Dr. Lloyd C. Gardner and Donald Peck. —photos by Vilma Nokak

By Vilma Novak — 

It was on March 1, 1932, a night of gloom and rain, at the Lindbergh estate, located on a long dirt road’s end, in Hopewell, NJ, that Charles Lindbergh, Jr. (Charlie), 8 months old, was found missing by the maid.

Not a sound, no baby’s cry disturbed the night. A ladder was discovered perched outside the nursery window. Bruno Richard Hauptmann, determined to be the sole perpetrator, was arrested 2 ½ years later for kidnapping baby Charlie. Hauptmann was eventually convicted and sentenced to death by electric chair. He was executed April 3, 1936.

How was it possible for one person to climb a ladder, enter the Lindbergh baby’s nursery and, while holding the baby, descend the ladder to escape undetected?

Don Katz and Dr. Lloyd C. Gardner. — photos by Vilma Novak

Why were the Lindberghs at their Hopewell estate that Tuesday night? They were normally there only on weekends.

Was Charles Lindbergh ever implicated in the kidnapping?

Why were there no curtains on the Lindbergh windows since Charles Lindberg had a dubious relationship to fame and wanted extreme privacy.

Why did the Lindberghs restrain baby Charlie by securing his blanket with large pins to the bed at night?

Why was Agatha Christie inspired by the Lindberg case to write “Murder on the Orient Express”?

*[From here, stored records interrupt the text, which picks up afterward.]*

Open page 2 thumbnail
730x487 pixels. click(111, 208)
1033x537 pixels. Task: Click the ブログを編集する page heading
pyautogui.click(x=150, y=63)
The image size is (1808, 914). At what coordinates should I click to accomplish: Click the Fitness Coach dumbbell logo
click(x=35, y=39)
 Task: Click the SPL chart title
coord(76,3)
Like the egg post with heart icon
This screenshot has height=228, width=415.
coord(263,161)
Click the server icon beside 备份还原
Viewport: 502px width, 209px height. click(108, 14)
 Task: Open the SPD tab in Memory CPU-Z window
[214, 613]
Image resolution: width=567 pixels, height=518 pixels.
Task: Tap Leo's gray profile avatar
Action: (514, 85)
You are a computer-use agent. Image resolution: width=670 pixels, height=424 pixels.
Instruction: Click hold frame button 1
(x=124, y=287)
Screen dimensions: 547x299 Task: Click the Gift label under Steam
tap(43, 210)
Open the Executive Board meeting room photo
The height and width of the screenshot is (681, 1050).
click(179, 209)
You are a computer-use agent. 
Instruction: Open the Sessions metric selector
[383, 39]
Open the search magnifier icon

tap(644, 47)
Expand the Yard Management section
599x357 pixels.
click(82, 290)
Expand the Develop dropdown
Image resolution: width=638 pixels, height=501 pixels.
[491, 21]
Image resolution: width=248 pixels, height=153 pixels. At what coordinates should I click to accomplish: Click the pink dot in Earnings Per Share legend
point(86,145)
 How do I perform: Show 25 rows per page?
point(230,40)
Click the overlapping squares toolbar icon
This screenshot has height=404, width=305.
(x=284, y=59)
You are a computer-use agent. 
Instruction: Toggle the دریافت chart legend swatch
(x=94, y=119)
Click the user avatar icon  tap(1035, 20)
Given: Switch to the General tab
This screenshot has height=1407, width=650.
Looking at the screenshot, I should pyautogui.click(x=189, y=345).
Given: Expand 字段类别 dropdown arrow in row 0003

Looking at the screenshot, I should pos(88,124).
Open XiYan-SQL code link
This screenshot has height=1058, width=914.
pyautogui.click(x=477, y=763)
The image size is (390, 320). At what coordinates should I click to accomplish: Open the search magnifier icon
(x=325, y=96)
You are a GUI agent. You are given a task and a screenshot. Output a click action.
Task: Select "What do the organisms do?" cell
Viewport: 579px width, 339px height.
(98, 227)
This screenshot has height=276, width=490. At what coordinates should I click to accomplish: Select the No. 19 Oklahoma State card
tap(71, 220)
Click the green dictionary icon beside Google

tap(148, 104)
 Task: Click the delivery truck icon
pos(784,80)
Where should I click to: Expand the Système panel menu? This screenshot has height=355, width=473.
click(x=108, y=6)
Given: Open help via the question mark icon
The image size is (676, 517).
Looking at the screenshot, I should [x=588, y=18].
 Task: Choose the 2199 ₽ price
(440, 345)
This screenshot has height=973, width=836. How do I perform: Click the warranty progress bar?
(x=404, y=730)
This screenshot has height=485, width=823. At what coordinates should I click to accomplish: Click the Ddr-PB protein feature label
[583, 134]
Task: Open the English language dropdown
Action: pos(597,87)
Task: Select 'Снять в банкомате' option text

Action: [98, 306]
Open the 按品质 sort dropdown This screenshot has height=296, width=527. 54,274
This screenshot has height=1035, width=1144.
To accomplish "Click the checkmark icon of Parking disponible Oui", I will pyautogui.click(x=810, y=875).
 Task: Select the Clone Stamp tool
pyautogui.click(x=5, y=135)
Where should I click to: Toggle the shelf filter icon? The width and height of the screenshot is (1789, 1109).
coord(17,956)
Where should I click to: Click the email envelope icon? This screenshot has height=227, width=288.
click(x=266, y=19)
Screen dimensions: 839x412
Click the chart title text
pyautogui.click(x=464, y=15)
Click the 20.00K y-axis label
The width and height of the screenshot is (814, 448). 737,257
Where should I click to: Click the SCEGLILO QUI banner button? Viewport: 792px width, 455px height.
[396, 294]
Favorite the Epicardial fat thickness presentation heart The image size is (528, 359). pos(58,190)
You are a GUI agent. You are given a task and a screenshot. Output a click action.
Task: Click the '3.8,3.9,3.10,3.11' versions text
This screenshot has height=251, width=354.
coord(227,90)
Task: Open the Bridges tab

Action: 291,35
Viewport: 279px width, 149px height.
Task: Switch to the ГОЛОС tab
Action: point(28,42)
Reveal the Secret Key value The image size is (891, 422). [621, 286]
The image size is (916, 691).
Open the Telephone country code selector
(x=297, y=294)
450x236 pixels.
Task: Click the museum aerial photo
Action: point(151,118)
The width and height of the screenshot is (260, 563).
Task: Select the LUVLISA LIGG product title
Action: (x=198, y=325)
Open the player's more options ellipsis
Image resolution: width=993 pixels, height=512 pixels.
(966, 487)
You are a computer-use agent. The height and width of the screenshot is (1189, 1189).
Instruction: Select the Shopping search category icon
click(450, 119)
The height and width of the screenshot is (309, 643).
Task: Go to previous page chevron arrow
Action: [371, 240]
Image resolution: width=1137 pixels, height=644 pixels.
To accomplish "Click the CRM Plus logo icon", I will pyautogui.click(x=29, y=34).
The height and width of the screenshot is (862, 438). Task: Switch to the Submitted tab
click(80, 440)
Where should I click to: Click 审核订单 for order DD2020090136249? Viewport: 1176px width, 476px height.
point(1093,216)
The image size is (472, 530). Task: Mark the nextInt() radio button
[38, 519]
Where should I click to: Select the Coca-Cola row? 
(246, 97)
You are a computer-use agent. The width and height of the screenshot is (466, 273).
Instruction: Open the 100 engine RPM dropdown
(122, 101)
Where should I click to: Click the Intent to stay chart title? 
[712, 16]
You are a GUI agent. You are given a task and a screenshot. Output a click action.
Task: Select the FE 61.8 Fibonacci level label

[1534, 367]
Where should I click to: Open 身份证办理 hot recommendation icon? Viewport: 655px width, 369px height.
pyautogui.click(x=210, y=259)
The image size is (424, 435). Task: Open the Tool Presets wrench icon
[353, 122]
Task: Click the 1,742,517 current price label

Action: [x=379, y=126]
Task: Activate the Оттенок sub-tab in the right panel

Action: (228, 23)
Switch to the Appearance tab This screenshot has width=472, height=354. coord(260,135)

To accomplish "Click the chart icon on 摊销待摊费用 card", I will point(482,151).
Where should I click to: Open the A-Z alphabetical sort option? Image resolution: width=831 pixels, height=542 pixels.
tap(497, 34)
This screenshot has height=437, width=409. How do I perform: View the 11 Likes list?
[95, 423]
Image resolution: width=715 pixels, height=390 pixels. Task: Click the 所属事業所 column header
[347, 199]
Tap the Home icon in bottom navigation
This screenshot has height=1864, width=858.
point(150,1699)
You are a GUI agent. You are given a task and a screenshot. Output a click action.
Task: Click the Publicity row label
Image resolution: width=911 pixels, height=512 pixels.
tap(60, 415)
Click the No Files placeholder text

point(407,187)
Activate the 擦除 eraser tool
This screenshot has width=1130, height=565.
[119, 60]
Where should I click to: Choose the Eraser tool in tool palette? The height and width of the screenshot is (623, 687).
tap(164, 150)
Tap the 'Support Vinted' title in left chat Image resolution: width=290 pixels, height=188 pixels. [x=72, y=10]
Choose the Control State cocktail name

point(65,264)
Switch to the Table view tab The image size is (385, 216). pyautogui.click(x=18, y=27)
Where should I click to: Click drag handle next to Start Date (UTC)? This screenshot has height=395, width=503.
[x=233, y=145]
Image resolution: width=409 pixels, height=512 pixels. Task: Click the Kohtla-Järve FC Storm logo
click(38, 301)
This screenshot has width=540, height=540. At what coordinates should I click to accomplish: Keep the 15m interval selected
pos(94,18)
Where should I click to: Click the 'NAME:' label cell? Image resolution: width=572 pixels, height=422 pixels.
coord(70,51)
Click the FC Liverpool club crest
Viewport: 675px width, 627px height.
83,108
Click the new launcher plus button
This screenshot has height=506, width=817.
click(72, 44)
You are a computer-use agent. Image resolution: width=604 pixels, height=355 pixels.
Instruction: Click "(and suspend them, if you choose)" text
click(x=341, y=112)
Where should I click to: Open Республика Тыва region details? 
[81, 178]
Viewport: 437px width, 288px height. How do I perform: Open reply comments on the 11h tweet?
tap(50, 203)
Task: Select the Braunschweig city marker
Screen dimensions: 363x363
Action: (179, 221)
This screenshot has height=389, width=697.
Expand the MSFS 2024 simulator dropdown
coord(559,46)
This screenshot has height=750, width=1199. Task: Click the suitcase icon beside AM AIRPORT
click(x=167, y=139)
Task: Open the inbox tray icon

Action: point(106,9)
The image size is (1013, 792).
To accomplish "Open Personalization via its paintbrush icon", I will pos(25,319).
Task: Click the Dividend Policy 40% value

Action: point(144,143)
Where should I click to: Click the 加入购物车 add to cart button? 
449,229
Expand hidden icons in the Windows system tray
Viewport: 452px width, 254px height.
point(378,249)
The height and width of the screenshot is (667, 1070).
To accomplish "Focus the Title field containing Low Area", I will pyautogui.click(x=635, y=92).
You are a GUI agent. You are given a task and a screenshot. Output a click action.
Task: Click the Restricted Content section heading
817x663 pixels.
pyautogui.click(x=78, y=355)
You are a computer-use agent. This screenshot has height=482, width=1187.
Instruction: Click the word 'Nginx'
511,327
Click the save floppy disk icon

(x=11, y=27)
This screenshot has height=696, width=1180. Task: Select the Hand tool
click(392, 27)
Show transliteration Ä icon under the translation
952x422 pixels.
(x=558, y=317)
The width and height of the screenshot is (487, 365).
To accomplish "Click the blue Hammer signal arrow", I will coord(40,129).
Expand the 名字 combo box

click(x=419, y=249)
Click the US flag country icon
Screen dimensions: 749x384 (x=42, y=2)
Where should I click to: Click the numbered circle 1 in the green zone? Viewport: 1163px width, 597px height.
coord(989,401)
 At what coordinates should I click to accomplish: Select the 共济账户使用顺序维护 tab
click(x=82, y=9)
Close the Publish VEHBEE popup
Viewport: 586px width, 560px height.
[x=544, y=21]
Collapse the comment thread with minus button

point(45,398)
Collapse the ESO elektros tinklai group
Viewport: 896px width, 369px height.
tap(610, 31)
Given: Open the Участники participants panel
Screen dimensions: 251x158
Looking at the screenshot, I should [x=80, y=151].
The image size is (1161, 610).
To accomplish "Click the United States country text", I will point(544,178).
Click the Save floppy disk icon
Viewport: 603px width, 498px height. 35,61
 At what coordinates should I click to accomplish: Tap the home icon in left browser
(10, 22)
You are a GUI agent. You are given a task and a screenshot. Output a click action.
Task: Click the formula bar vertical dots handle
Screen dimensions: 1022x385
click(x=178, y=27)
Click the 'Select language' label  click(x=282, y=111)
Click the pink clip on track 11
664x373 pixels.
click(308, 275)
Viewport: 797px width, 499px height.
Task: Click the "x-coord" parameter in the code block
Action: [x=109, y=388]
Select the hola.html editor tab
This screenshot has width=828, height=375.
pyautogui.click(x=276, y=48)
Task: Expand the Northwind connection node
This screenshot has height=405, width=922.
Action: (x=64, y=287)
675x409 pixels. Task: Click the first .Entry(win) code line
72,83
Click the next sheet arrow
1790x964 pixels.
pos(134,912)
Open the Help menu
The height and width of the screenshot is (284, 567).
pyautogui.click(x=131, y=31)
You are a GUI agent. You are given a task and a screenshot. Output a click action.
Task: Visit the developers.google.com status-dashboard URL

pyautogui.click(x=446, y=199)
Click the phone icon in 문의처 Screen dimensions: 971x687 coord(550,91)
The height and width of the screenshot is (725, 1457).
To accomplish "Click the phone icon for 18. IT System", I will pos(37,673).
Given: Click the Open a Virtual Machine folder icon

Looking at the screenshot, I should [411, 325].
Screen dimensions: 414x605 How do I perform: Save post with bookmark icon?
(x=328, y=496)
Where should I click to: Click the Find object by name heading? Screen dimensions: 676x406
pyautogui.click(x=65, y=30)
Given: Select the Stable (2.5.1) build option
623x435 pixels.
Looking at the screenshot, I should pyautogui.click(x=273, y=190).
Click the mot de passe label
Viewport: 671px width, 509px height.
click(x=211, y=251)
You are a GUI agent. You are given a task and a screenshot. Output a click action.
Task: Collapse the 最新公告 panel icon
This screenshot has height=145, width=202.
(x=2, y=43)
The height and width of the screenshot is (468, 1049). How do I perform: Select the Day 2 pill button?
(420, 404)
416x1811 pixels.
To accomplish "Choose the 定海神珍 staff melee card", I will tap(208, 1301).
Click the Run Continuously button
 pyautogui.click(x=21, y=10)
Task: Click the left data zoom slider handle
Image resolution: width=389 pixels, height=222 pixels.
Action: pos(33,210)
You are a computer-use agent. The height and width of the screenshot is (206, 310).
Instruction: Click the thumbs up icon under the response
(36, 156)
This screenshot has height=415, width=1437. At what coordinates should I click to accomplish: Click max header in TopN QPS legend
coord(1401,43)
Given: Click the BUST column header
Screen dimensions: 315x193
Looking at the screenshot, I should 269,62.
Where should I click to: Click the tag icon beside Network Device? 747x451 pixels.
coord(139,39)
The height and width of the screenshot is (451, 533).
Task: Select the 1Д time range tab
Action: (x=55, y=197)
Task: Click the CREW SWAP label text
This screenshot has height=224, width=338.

Why was Perth Amboy’s own David Wilentz, New Jersey’s Attorney General, appointed by Governor A. Harry Moore to be the prosecuting attorney?

Why did William Randolph Hurst pay Ed “Death House” Reilly, a flamboyant bon vivant from Brooklyn, to defend Hauptmann?

Why did the ransom notes contain symbols of interlocking circles and wavy lines?

Why was J. Edgar Hoover suspicious of Charles Lindberg?

Why did Al Capone offer to help solve the case?

These and many other fascinations surrounding the Lindbergh kidnapping were presented by Lloyd C. Gardner, Ph.D., author and Professor of History at Rutgers University. The event was on sponsored by Perth Amboy Ferry Slip Museum on March 4 at the Raritan Bay YMCA Theater. Some of these questions can be answered and more curiosities discovered in Dr. Gardner’s book “The Case that never Dies-The Lindbergh Kidnapping” and on his blog at: casethatneverdies.blogspot.com

There are so many things to wonder about the Lindberg kidnapping and the Hauptmann trial it’s no wonder that the case has yet to die.